While Mr. Xi is uniquely powerful, his position within the party has not gone entirely unchallenged. There have been limited signs of discontent over his seizing the reins of power, through which he has essentially curtailed the ambitions of a generation of future leaders. While the historical resolution was effusive in its praise for Mr. Xi, it did not go as far in criticizing his predecessors as some had expected, nor did it throw out previous repudiations of Mao, retaining language critical of the “catastrophic Cultural Revolution.”
“The text of the resolution is a compromise,” Dr. Feng said. In particular, by endorsing a previous resolution passed under Mr. Deng, the new text does not offer carte blanche for Mr. Xi’s radical reforms. “If the second resolution is still valid, then it is technically illegal for him to get rid of the term limit on his position. It’s illegal for him to promote a cult of personality. ”
While no one expects Mr. Xi to fail to secure a third term, internal opposition could be successful in blocking other changes to the Party’s structure that might help enshrine his power, such as reviving the position of chairman, or further shrinking the Standing Committee to concentrate even more power under himself .
Prior to Mr. Xi being anointed in 2007, Mr. Hu was believed to have been pushing for more of his allies to be added to the Standing Committee, and to cut its membership. Neither move was successful. But Mr. Hu was a far weaker leader than Mr. Xi. The latter has shown himself to be remarkably astute at navigating internal Party politics, and ruthless when it comes to purging rivals who step out of line. Dr. Mr. Feng said that for the next 12 months Mr. Xi’s “primary purpose, all of his energy and internal diplomacy, will be focused on the 20th Party Congress,” at the end of the year.

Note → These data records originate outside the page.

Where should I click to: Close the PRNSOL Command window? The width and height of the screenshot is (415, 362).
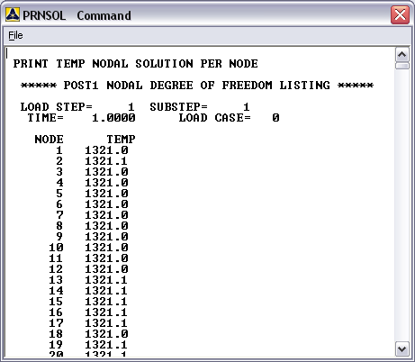click(400, 14)
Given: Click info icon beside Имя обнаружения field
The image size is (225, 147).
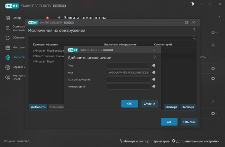Looking at the screenshot, I should click(154, 80).
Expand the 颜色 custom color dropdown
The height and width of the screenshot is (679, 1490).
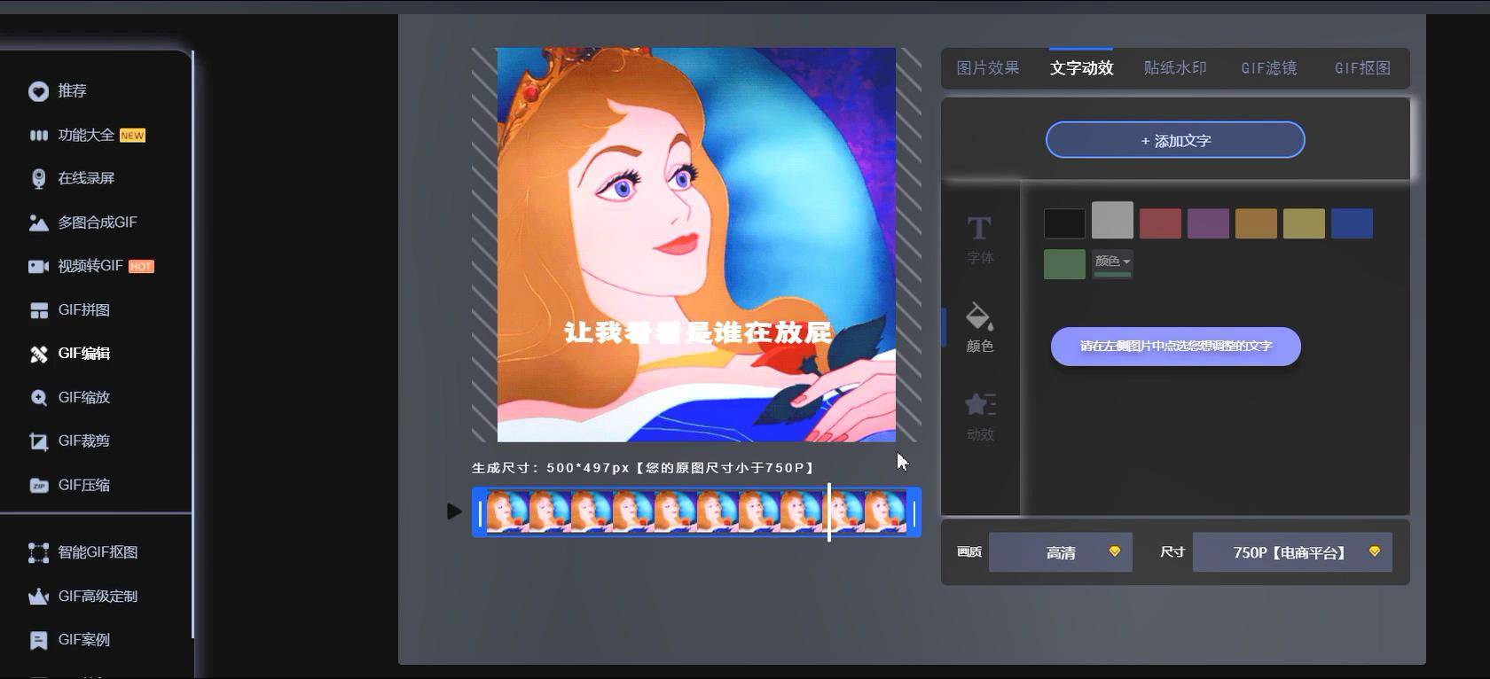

Mr. Xi has shown himself to be an astute student of history, determined that his Party will not repeat what he views as the mistakes that led to the collapse of the Soviet Union. He has worked hard to empower and shore up the CCP, reversing a slow retreat from many spheres of life that took place under Mr. Jiang and Mr. Hu, and asserting absolute control over private industry, the internet and the People’s Liberation Army.
Above all else, the CCP prizes stability, and by making himself leader for life Mr. Xi would appear to be offering that. But at the same time, no matter how powerful he is now, he has opened the door to potential future chaos, said Nathan Attrill, an expert on Chinese politics at Australian National University.
“Succession is the Achilles heel of Leninist political systems,” he told The Globe. “Every political disaster in a Communist country has ultimately been about succession.”
“As long as Xi Jinping makes it to the end of next year, he will be the leader for the foreseeable future.” Attrill said, adding that Mr. Xi has set the stakes so that his death may be the only path to a succession. “There is no designated successor, and if there was they would need to be constantly looking over their shoulder.”
Dr. Shambaugh said that by returning the country to “a kind of one-man neo-totalitarian dictatorship,” Mr. Xi may have strengthened his own position and that of the CCP in the short term, “but in the medium and longer term, I think he’s actually caused the Communist Party some challenges down the road.”